MT. SHASTA, CA – I had spent several days prowling around the mountain but I had absolutely no urge to go up it. I had been on it once before many years ago and I knew it couldn’t be conquered, that I didn’t even want to. I no longer had the hubris. The mountain had vanquished me spiritually if not physically and it had taught me to love the warmth of mankind.
Still, I did enjoy looking at it, seeing it there, feeling it there.
Finally, I pointed the van downhill and began my return to the flatlands. I had already put it off as long as I could. Life itself was calling.
Just below the mountain is a somewhat worn-out town called Dunsmuir. It was a town that once had poetry but lost it. I had resolved to drive through without stopping, to stay on the freeway. It is a town of people who turn out to be not what they seem. That, at least, is how I knew it. It made good sense to drive straight through.
But at the last moment, not knowing why, I veered from the freeway, pulled into town by the same force that had kept me a safe distance from the mountain.
It was then that I knew where I had to go. I went looking for the cemetery down by the railroad tracks. It was here, many years ago, that I had spent the night. I had come up there on a freight train for a gathering of the National Hobo Association. This wasn’t the famous convention held in Britt, Iowa each year but rather a regional gathering of occasional and some full-time hobos. Many of my fellow travelers had come up from Los Angeles; some of them worked in the movies. We were interested in the old hobo lore and the freedom. And we wanted to have a good time.

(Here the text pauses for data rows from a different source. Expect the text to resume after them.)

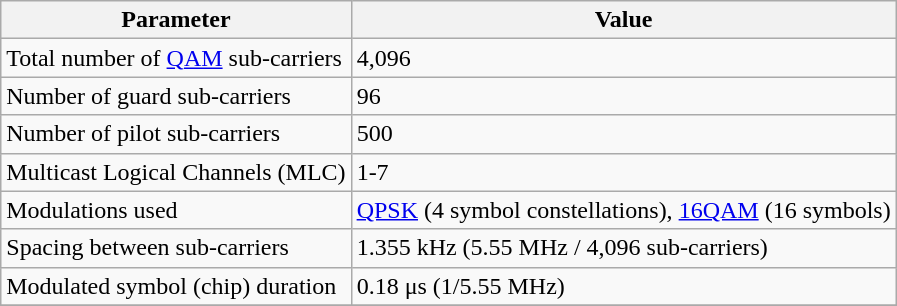
96 (624, 96)
Parameter (176, 20)
0.18 μs (1/5.55 MHz) (624, 286)
Multicast Logical Channels (MLC) (176, 172)
Value (624, 20)
QPSK (4 symbol constellations), 16QAM (16 symbols) (624, 210)
Modulations used (176, 210)
Modulated symbol (chip) duration (176, 286)
Number of pilot sub-carriers (176, 134)
Total number of QAM sub-carriers (176, 58)
1.355 kHz (5.55 MHz / 4,096 sub-carriers) (624, 248)
1-7 (624, 172)
4,096 (624, 58)
Spacing between sub-carriers (176, 248)
500 (624, 134)
Number of guard sub-carriers (176, 96)
For the text-containing cell, return its midpoint in [X, Y] coordinate format. 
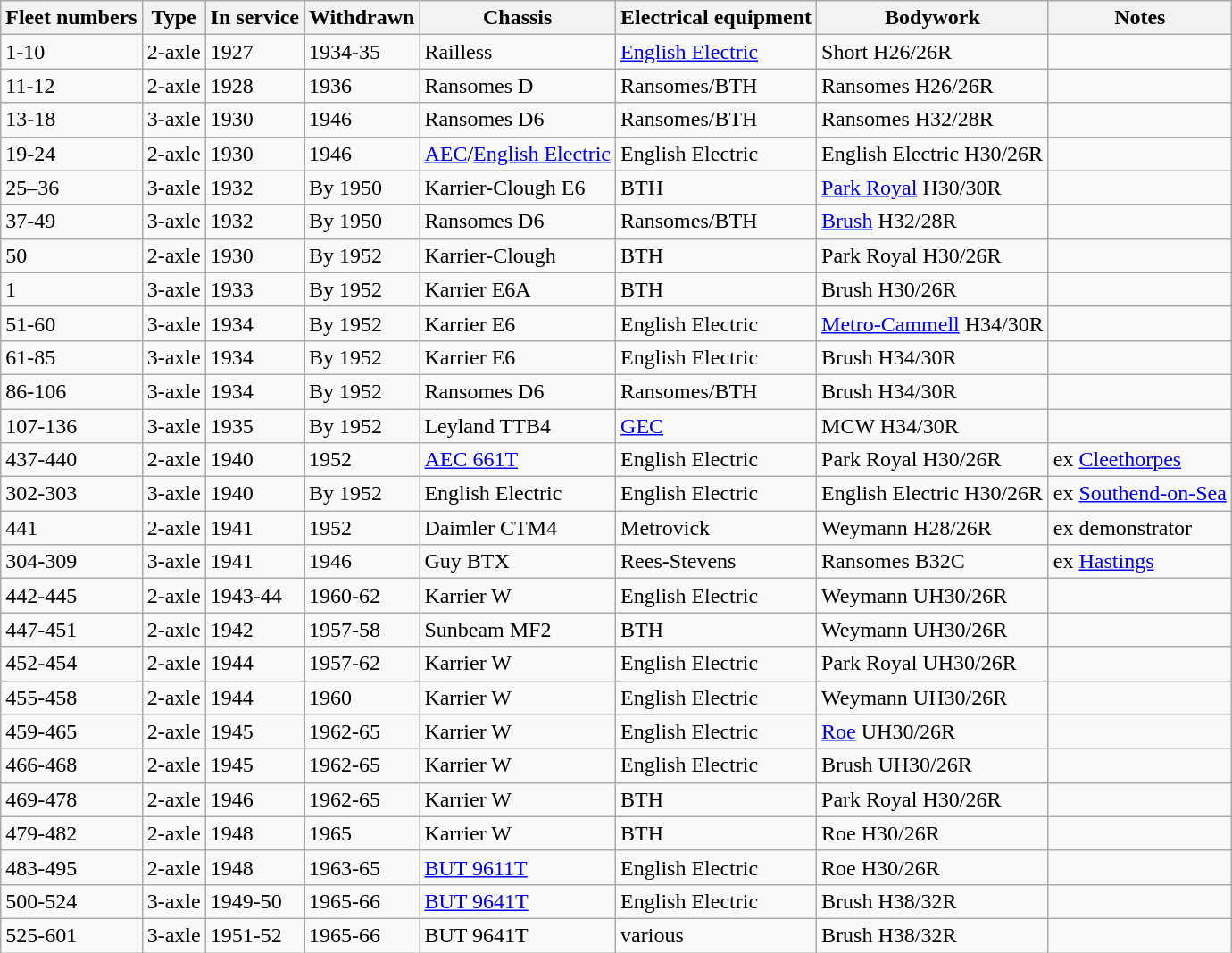
Rees-Stevens [716, 562]
61-85 [71, 357]
441 [71, 528]
ex Hastings [1139, 562]
ex Cleethorpes [1139, 460]
1-10 [71, 52]
1928 [254, 86]
442-445 [71, 595]
107-136 [71, 426]
GEC [716, 426]
1933 [254, 289]
51-60 [71, 323]
Metro-Cammell H34/30R [933, 323]
1927 [254, 52]
479-482 [71, 833]
13-18 [71, 120]
Guy BTX [518, 562]
Ransomes H26/26R [933, 86]
86-106 [71, 391]
Brush H30/26R [933, 289]
Short H26/26R [933, 52]
AEC 661T [518, 460]
Weymann H28/26R [933, 528]
MCW H34/30R [933, 426]
AEC/English Electric [518, 154]
Ransomes D [518, 86]
BUT 9611T [518, 867]
Type [173, 18]
37-49 [71, 221]
304-309 [71, 562]
Ransomes B32C [933, 562]
1957-58 [362, 629]
Ransomes H32/28R [933, 120]
Electrical equipment [716, 18]
447-451 [71, 629]
19-24 [71, 154]
Karrier E6A [518, 289]
Fleet numbers [71, 18]
Daimler CTM4 [518, 528]
ex demonstrator [1139, 528]
Railless [518, 52]
Withdrawn [362, 18]
452-454 [71, 663]
500-524 [71, 901]
1935 [254, 426]
Brush UH30/26R [933, 765]
466-468 [71, 765]
Bodywork [933, 18]
Leyland TTB4 [518, 426]
302-303 [71, 494]
Roe UH30/26R [933, 731]
Brush H32/28R [933, 221]
11-12 [71, 86]
483-495 [71, 867]
1951-52 [254, 935]
Park Royal H30/30R [933, 187]
1943-44 [254, 595]
1957-62 [362, 663]
1942 [254, 629]
1965 [362, 833]
Park Royal UH30/26R [933, 663]
Metrovick [716, 528]
1936 [362, 86]
525-601 [71, 935]
Karrier-Clough [518, 255]
1960-62 [362, 595]
Notes [1139, 18]
Sunbeam MF2 [518, 629]
469-478 [71, 799]
1960 [362, 697]
437-440 [71, 460]
1949-50 [254, 901]
25–36 [71, 187]
In service [254, 18]
50 [71, 255]
1 [71, 289]
1934-35 [362, 52]
Karrier-Clough E6 [518, 187]
459-465 [71, 731]
1963-65 [362, 867]
various [716, 935]
ex Southend-on-Sea [1139, 494]
455-458 [71, 697]
Chassis [518, 18]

Our host was an old hobo who had retired from the rails. They liked him in town and they had given him a job as caretaker of the local cemetery. The job came with a wooden house surrounded by graves.
This suited him just fine. Hobos are quick to point out that they are migrant workers. That they want to work. Unlike tramps, who travel but only work when they have to, hobos are hard workers. And they are nothing like bums who neither travel nor work. It’s an important point for hobos because the three are often considered one and the same in polite society.
My mentor, an old hobo named Abe, gave me a lesson in this our very first day on the road together in Texas. When we were hungry he marched into a Domino’s Pizza and offered to sweep the parking lot in exchange for food. The same man who had been lecturing me on walking too fast all day long grabbed a broom and swept that parking lot with more gusto than I had ever seen anyone sweep before. We devoured those two pizzas he’d earned for us.
And when we got back home to Berkeley CA a few weeks later he lined up a job on a paving crew within 24 hours of our arrival. He did this by going up to every single guy in a work truck who crossed our path as we ran errands our first day home.
Parlaying my newfound experience as a hobo into my own job, I became a roving correspondent for the Hobo Times, a magazine about the hobo life. Once I even interviewed the King of the Hobos.
At that fabled gathering in Dunsmuir, there were quite a few people and there wasn’t much open space, this being an old cemetery. We ended up sleeping on graves. I shared a grave with a woman from Los Angeles who was working through her breakup with a married man by having a bona fide adventure.
I wandered through the cemetery, looking at gravestones. I found the place where we had lain. But the old hobo’s house was gone. There was a swath of green grass where I remembered it. I wondered if my memory had become confused.
I saw a woman entering a house next to the cemetery. I approached her and asked her if there used to be a house in the cemetery. I half expected her to say that they had razed the old hobo’s house because of the wild gatherings he would host.
Instead, her face lit up at the memory of her old neighbor. She told me that when he got too old to work he had gone into a bank and declared that he was robbing it. Just stated it, so that he would get room and board. She also told me about her dad who had come from another state to settle in Dunsmuir. He became an railroad engineer and lived in a house right above the rail yard.
“Now what was that old hobo’s name?” she said.
I asked her if hobos were still coming through. In my mind, the hobos had died out when I myself stopped riding the rails.
“Oh, sure,” she said. “I see them all the time. I call them ‘The Brown People’ because they spend so much time out under the sun and they’re just so dirty from not washing. Some people run them off but they’re very polite. They never took anything from me. We have more problems with the local people, the tweakers, than we do with the hobos.”
“Now if you want to find out more about that old hobo – what on earth was his name? – there’s a man who lives at the trailer park who made a documentary about him. Now, he’ll talk your arm off.” Then, laughing, she added, “Like me.”
“I started talking about other things to see if it would help me remember his name but it didn’t work.” She paused, still hoping it would come. I thanked her and took my leave.
I was almost out of the cemetery when she shouted, “Roadhog! That’s it! That was his name.” When she said it I remembered it too. Now I had a name to go with my memories of that place and that night I spent there, listening to the trains passing in the night.